• WHAT YOU NEED TO DO: Edit the forum thread's text starting with "The sniper guy" and going on through "(Jan 6, 2002)", changing "gameshow" to "reality show".

Desmond Tutu and other Nobel Peace Prize Laureates are protesting the show:

http://www.mediaite.com/tv/desmond-...ates-call-for-end-to-nbcs-stars-earn-stripes/

I liked the other, similar show mentioned above, but the difference is that one didn't have celebrities. I won't be watching any more episodes of this one. Just didn't tickle my fancy.


----------



## tiams (Apr 19, 2004)

The sniper guy bragged on national, primetime TV about killing 160 people. I mean just stop and think about that for a minute. This guy took 160 lives. And now he is glorified on a gameshow like his kills were nothing more than a videogame score. I'm sure many middle-school aged boys are watching this show and it seems to me that warfare killings should feel more profound and regretable. Like an evil that is sometimes necessary but that should be avoided if possible, not sought after like a good sports statistic.


----------



## murgatroyd (Jan 6, 2002)

tiams said:


> I'm sure many middle-school aged boys are watching this show and it seems to me that warfare killings should feel more profound and regretable. Like an evil that is sometimes necessary but that should be avoided if possible, not sought after like a good sports statistic.


I hear you, but I also heard one of the celebs ask their partner about how many people he had killed, and got the response "we don't talk about that".

And I agree that warfare killings should feel more profound and regrettable, but it is not necessarily the _middle-school_ aged boys that need to get that lesson. A lot of the guys on Capitol Hill need it also.

• SOURCE DATA:
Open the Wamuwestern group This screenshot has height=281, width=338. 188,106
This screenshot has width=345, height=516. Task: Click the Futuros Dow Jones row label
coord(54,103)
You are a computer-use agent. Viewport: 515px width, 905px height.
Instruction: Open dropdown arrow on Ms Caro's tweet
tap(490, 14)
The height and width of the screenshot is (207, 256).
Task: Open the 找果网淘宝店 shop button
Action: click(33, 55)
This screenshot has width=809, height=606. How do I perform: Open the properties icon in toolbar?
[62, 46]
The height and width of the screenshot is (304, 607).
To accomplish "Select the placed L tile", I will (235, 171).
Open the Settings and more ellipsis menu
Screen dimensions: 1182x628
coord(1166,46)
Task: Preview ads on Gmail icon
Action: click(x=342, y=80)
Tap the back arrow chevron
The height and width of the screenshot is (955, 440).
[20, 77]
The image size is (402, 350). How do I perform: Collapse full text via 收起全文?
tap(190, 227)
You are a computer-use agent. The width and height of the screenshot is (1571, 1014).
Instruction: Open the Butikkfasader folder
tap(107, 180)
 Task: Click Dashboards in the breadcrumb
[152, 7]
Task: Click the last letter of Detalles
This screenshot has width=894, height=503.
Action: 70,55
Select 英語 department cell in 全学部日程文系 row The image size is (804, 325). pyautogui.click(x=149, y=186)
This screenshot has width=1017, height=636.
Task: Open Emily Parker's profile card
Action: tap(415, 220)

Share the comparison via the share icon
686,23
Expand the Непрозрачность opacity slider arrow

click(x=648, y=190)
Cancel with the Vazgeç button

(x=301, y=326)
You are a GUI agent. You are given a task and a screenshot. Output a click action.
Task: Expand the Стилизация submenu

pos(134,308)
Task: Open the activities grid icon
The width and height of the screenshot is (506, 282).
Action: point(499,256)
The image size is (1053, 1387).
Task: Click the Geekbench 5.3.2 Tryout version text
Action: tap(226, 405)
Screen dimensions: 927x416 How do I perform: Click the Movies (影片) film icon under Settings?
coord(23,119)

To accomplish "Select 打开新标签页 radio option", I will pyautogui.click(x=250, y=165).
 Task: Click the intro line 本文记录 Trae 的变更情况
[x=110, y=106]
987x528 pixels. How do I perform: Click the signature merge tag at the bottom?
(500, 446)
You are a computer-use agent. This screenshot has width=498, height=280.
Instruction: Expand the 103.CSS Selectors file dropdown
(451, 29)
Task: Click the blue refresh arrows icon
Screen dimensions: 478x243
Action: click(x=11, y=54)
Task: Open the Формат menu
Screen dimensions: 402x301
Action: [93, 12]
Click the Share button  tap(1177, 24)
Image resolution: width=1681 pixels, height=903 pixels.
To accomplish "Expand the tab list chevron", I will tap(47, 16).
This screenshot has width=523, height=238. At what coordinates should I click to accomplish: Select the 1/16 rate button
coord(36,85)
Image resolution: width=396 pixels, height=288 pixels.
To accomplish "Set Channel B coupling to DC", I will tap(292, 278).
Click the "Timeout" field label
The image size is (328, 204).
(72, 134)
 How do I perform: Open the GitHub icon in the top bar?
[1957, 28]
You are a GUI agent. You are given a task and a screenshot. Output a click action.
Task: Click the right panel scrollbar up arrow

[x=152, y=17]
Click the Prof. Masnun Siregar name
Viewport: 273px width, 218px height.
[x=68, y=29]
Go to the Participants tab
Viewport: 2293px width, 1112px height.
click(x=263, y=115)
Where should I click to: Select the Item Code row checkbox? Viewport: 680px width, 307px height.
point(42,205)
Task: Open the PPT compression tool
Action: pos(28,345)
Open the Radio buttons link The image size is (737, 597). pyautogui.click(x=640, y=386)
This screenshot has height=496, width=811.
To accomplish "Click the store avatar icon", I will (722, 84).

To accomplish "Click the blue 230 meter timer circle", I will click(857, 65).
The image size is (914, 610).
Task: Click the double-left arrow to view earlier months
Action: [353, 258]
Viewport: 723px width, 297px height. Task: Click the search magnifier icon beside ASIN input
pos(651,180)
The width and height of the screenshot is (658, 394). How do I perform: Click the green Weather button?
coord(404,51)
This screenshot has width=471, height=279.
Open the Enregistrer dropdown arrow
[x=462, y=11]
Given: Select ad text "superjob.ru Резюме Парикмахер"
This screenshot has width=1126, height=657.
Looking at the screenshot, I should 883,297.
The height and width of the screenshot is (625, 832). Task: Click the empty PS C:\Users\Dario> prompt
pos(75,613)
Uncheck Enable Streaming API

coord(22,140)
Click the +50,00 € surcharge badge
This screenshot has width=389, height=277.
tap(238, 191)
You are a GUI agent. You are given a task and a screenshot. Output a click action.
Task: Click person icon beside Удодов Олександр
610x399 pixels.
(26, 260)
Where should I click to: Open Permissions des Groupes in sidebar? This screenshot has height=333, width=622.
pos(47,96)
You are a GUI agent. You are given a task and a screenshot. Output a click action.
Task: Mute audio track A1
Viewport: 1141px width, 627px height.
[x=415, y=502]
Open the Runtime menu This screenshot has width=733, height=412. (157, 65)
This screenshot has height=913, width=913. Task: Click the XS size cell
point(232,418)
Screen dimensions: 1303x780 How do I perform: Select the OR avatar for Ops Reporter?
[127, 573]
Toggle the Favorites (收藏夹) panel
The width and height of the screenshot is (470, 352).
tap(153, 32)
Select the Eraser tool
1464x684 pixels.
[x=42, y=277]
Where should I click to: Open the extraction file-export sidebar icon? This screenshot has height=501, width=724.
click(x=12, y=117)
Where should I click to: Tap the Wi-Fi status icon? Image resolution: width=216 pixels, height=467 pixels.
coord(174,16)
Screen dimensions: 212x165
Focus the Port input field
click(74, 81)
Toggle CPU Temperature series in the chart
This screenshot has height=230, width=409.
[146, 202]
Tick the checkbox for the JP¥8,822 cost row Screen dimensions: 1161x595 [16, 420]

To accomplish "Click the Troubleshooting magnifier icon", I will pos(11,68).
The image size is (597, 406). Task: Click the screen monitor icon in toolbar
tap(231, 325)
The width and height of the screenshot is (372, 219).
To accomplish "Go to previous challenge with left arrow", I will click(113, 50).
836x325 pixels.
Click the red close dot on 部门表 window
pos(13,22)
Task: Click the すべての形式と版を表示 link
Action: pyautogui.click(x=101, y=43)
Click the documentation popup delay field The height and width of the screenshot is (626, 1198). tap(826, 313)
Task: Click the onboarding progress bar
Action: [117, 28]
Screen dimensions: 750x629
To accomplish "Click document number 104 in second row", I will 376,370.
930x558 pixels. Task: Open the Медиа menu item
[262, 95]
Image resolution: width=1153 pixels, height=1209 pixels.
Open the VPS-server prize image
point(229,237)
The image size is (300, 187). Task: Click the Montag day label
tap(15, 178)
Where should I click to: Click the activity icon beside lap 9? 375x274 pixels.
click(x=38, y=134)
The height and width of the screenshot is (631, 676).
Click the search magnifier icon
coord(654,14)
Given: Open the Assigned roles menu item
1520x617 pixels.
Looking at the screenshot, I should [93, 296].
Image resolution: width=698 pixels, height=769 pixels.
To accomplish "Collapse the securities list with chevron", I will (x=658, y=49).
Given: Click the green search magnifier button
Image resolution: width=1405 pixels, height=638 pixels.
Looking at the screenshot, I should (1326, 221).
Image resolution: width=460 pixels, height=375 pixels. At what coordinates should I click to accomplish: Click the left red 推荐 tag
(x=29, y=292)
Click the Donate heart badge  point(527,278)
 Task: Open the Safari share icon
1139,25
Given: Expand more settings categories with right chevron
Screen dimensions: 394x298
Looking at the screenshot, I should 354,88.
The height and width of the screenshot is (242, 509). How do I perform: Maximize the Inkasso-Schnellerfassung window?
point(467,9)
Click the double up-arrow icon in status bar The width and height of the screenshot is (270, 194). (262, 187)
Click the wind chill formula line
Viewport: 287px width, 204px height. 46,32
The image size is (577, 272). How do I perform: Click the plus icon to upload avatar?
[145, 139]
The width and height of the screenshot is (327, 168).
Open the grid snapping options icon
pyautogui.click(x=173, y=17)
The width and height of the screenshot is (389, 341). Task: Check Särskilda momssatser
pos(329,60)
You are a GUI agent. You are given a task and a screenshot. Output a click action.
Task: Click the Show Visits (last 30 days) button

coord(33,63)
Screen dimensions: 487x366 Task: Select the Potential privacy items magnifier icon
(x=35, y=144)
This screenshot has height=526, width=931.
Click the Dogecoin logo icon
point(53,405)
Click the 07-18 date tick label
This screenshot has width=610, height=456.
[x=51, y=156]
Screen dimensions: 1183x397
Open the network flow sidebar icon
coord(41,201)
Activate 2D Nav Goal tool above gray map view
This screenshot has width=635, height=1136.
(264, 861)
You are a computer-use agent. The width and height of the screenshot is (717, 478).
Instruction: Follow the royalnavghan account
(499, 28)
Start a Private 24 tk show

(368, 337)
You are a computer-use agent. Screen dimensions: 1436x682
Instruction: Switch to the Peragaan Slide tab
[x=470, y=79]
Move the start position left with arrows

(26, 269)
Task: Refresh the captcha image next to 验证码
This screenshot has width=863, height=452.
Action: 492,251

• SOLUTION TO THE PROBLEM:
The sniper guy bragged on national, primetime TV about killing 160 people. I mean just stop and think about that for a minute. This guy took 160 lives. And now he is glorified on a reality show like his kills were nothing more than a videogame score. I'm sure many middle-school aged boys are watching this show and it seems to me that warfare killings should feel more profound and regretable. Like an evil that is sometimes necessary but that should be avoided if possible, not sought after like a good sports statistic.


----------



## murgatroyd (Jan 6, 2002)